For count data, the greatest utility of the standard deviation or variance may be to assess how homogeneous a distribution the data have. The Poisson distribution results from homogeneous processes, which are the simplest models for count data. The mean and variance of the Poisson distribution are equal whereas, if the variance of data is considerably greater than the mean, there it is said to be overdispersion (Elliott 1977; Mwangi et al. 2008). The variance of the negative binomial distribution, for example, equals μ + μ2/k, where μ is the mean and k is a positive-valued parameter. For small values of k, the variance is much greater than the mean, reflecting a high degree of overdispersion. Such distributions are sometimes also called ‘contagious’– even if no infectious disease is involved – because they reflect clustering in the data (Elliott 1977). These two situations – homogeneity and overdispersion – are illustrated in Figure 1. It is also possible for the variance to be less than the mean. This occurs when distances between events tend to be similar, with both smaller and larger distances being rare. This is rare in practice but would be the case, for example, for spatial events on an even grid.

image

Figure 1.  Simulated spatial data showing homogeneous and clustered processes in the upper and lower panels respectively. The dashed lines divide each area into a 5 × 5 grid. For the homogenous process, the variance and mean of the 25 counts are similar: 3.88 and 3.94 respectively, consistent with a Poisson distribution. For the clustered process, the variance is much larger than the mean: 28.4 vs. 4.0, indicating overdispersion. Although these data are spatial, the same principle applies to counts per person, for example. The data were generated using the ‘rpoispp’ and ‘rMatClust’ functions of the ‘spatstat’ package in the R software.

Download figure to PowerPoint

Example datasets

Hookworm eggs.

These are baseline data from a longitudinal study of hookworm in Minas Gerais state, Brazil (Cundill et al. 2011). Table 1 shows summary statistics for the total egg count from two Kato-Katz thick smears, each pair being prepared from a single stool sample. Those with missing data on age, gender or either egg count have been excluded.

Plasmodium falciparum asexual blood stages.

Children participating in a trial of anti-malarial drugs had a thick blood film read microscopically (Dunyo et al. 2006). The parasite counts from a single high power field are shown in Table 1.

Literature review

Statistical methods used for parasite count data were reviewed over 10 years of Tropical Medicine and International Health. The following search was carried out in the PubMed online database: (parasit* OR malaria* OR helmint* OR filar*) AND (count* OR intensit* OR densit*) AND trop med int health.
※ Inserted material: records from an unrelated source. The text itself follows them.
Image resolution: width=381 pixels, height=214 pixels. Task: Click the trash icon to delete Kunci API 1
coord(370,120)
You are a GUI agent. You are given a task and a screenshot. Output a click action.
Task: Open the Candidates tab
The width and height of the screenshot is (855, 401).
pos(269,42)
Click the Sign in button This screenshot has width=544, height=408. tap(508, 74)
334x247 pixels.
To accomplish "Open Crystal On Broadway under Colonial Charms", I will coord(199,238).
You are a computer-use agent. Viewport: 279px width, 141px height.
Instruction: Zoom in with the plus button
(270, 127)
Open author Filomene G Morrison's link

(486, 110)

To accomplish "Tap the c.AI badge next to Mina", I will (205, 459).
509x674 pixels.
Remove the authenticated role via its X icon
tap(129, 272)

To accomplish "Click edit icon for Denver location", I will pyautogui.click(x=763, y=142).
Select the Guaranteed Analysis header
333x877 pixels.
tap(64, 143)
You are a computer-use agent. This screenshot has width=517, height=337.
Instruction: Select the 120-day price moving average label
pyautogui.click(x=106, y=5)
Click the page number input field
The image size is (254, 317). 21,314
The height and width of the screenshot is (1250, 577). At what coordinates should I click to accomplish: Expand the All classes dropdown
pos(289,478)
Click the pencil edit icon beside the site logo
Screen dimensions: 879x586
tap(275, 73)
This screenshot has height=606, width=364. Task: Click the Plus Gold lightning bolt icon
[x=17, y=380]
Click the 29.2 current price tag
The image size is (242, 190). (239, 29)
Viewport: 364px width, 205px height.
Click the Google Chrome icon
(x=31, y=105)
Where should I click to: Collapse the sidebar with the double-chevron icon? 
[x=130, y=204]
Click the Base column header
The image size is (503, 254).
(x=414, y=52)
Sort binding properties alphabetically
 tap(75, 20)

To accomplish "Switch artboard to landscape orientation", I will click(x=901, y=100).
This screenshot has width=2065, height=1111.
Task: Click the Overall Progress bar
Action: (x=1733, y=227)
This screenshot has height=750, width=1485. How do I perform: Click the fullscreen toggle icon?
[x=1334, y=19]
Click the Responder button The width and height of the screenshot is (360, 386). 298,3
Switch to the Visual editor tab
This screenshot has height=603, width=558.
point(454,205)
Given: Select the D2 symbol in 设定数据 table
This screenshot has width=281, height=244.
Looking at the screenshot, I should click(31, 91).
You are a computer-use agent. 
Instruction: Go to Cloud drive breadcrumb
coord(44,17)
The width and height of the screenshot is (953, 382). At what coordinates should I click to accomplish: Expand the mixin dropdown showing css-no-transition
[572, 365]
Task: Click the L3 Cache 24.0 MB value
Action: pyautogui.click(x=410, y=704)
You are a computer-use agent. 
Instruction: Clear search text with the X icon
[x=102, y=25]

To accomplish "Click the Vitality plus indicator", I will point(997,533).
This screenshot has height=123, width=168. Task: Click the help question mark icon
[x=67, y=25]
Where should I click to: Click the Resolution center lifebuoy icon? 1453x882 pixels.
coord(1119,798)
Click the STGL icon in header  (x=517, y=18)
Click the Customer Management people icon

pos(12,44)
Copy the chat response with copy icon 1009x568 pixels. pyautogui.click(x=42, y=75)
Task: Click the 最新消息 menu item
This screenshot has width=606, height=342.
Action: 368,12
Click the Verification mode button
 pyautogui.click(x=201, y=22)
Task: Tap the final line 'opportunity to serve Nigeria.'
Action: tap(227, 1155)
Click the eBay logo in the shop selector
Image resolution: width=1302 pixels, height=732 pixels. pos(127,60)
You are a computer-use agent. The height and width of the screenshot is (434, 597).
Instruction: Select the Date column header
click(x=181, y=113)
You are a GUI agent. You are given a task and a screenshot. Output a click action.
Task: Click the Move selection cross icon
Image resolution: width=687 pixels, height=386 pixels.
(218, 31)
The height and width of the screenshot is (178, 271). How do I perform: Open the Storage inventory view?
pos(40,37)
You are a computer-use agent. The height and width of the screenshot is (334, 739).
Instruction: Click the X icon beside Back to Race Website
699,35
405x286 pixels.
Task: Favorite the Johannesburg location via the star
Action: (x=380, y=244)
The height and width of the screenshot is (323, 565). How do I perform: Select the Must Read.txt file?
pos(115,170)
For the years 2001–2010 (volumes 6–15), the search returned 156 articles. They were retained in the review if they were found to include either (i) descriptive analysis of parasite count data or (ii) inferential analysis in which count data constituted an outcome variable. Articles using correlation coefficients – which do not distinguish between outcome and explanatory variables – were also included under the second category. Of the 156 articles, 90 were found to include such analyses: 89 descriptive and 60 inferential (see supporting information).

Methods for descriptive and inferential analysis are shown in Tables 2 and 3. The former includes measures of location, of which the geometric mean was the most commonly used (51% of articles). In some articles, the Williams mean was calculated but presented as the geometric mean. It is likely that there were other instances of this which could not be unambiguously identified from the text. In other words, the Williams mean category (13%) was difficult, in practice, to separate from the geometric mean. The arithmetic mean was also commonly used (35%) and the median less so (7%).

Table 2.   Descriptive measures of location for count data used in 89 articles in Tropical Medicine and International Health, 2001–2010
Descriptive measure of locationNumber of articles (%)*
  1. *The percentages add to more than 100 because some articles used more than one measure.

  2. †The term ‘geometric mean’ is sometimes used in these articles to refer to the Williams mean. Unambiguous examples of this, e.g., evidenced by an equation in the article, are included under ‘Williams mean or similar’. However, it is likely that more of the ‘geometric means’ are, in fact, Williams means, especially where the data included zeros.

  3. ‡Williams mean = (geometric mean of (x + δ))−δ, for δ = 1. Here, ‘similar’ measures include those which: used values of δ other than 1; added 1 without then subtracting it; or took the mean of log(x + 1) without then exponentiating.

  4. §The arithmetic mean restricted to parasite-positive individuals.

Arithmetic mean31 (35)
Geometric mean†, or arithmetic mean of logarithms
 Zeros absent25 (28)
 Zeros present7 (8)
 Unclear whether zeros present or not13 (15)
Williams mean or similar†‡12 (13)
Median6 (7)
Prevalence by category of infection intensity20 (22)
Other§1 (1)
Table 3.   Inferential statistical methods used in 60 articles in Tropical Medicine and International Health, 2001–2010
Inferential methodNumber of articles (%)*
  1. *The percentages add to more than 100 because some articles used more than one method.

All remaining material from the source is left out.